# Exercise: Build A Collaborative Filtering Movie Recommender System with Surprise

In this exercise, you will build a collaborative filtering movie recommender system using either the `KNNWithMeans` or `SVD` algorithm from the `Scikit-Surprise` library. The dataset used is the combined Movielens dataset contained in the  `ratings_movies.csv` file that you have obtained at the end of the [previous exercise](./02_exercise_most_popular.ipynb#save-the-combined-dataframe-to-a-csv-file) after merging the `ratings.csv` and `movies.csv` files from the Movielens dataset. 

**Instructions**:
1. Load the combined Movielens dataset from the `ratings_movies.csv` file.
2. Create a `Reader` object, mapping the rating scale from 0.5 to 5.
3. Load the dataset into a `Dataset` object, using the columns `['userId', 'movieId', 'rating']`.
4. Split the dataset into training and testing sets using the `train_test_split` method from the `model_selection` module.
5. Train a collaborative filtering model using either the `KNNWithMeans` or `SVD` algorithm.
6. Make predictions on the test set and evaluate the model using the `RMSE` metric.
7. Generate top-N movie recommendations for a given user ID using the `get_top_n` function provided in
   + [KNN notebook](./03_collaborative_filtering_similarity.ipynb#k-nearest-neighbors).
   + [SVD notebook](./03_collaborative_filtering_matrix_factorization.ipynb#singular-value-decomposition).
8. Optionally, make movie recommendations for a new user by providing a list of movie ratings. Just follow the steps provided in 
   + [KNN notebook](./03_collaborative_filtering_similarity.ipynb#predictions-for-a-new-user).
   + [SVD notebook](./03_collaborative_filtering_matrix_factorization.ipynb#predictions-for-a-new-user).

In [None]:
# Import libraries
import pandas as pd
import numpy as np
from surprise import Dataset
from surprise import Reader
from surprise import KNNWithMeans, SVD
from surprise.model_selection import GridSearchCV
from surprise.model_selection import train_test_split
from surprise import accuracy
from collections import defaultdict

In [None]:
# Load the combined Movielens dataset from the `ratings_movies.csv` file.
ratings_movies = pd.read_csv('./data/ratings_movies.csv')
ratings_movies

In [None]:
# Create a `Reader` object using the `rating_scale` parameter set to `(0.5, 5)`.
reader = Reader(rating_scale=(0.5, 5))

In [None]:
# Load the dataset into a `Dataset` object, using the columns [`userId`, `movieId`, `rating`].
data = Dataset.load_from_df(ratings_movies[['userId', 'movieId','rating']], reader)
data

In [None]:
# Split the dataset into training and testing sets using the `train_test_split` method from the `model_selection` module.
trainset, testset = train_test_split(data, test_size=0.25, random_state=42)

---
### Train a collaborative filtering model using the `KNNWithMeans` algorithm

In [None]:
# Create a `KNNWithMeans` model with a cosine similarity.
simulation_options = {
    'name': 'cosine',
    'user_based': False # Item-based
}
knn = KNNWithMeans(sim_options=simulation_options, k=40)

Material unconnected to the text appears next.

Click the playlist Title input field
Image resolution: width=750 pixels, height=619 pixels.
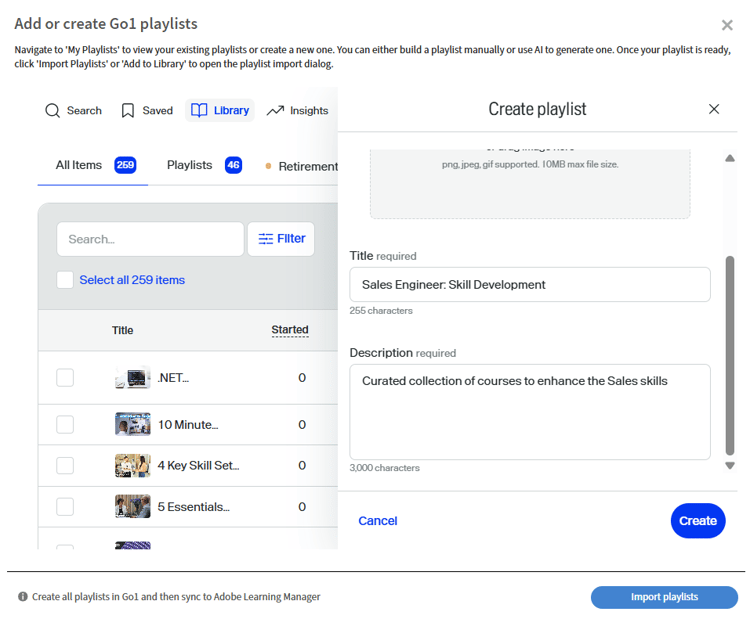click(529, 285)
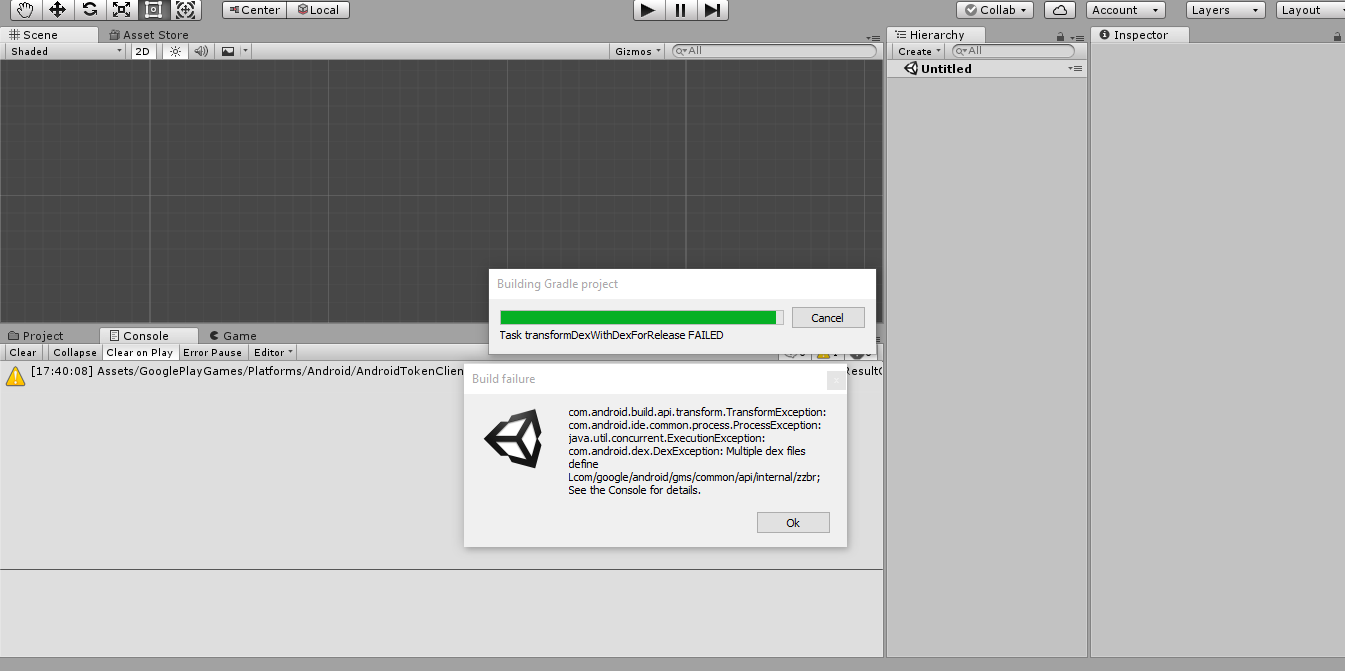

# Fit the model to the training data.
knn.fit(trainset)

In [None]:
# Run the model on the test data.
predictions_knn = knn.test(testset)

In [None]:
# Calculate the RMSE of the model.
accuracy.rmse(predictions_knn)

In [None]:
def get_top_n(predictions, userId, n=10):
    """ Return the top-N recommendation for each user from a set of predictions.
    
    Args:
    predictions(list of Prediction objects): The list of predictions, as
        returned by the test method of an algorithm.
    n(int): The number of recommendation to output for each user. Default
        is 10.
    
    
    Returns:
    A dict where keys are user (raw) ids and values are lists of tuples:
        [(raw item id, rating estimation), ...] of
        size n.
    """

    # First map the predictions to each user.
    top_n = defaultdict(list)
    
    for user_id, item_id, actual_rating, estimated_rating, _ in predictions:
        top_n[user_id].append((item_id, estimated_rating))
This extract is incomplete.